_Material supplied_:
⁂
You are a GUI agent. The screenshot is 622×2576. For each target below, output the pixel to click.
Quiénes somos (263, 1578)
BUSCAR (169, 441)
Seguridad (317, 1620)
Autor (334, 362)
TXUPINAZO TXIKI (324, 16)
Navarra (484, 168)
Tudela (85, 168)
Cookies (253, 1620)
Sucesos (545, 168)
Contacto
⁂
_Challenge_: Give every line of the items above as a numbered list, leaving out any blank lines.

_Full output_:
1. You are a GUI agent. The screenshot is 622×2576. For each target below, output the pixel to click.
2. Quiénes somos (263, 1578)
3. BUSCAR (169, 441)
4. Seguridad (317, 1620)
5. Autor (334, 362)
6. TXUPINAZO TXIKI (324, 16)
7. Navarra (484, 168)
8. Tudela (85, 168)
9. Cookies (253, 1620)
10. Sucesos (545, 168)
11. Contacto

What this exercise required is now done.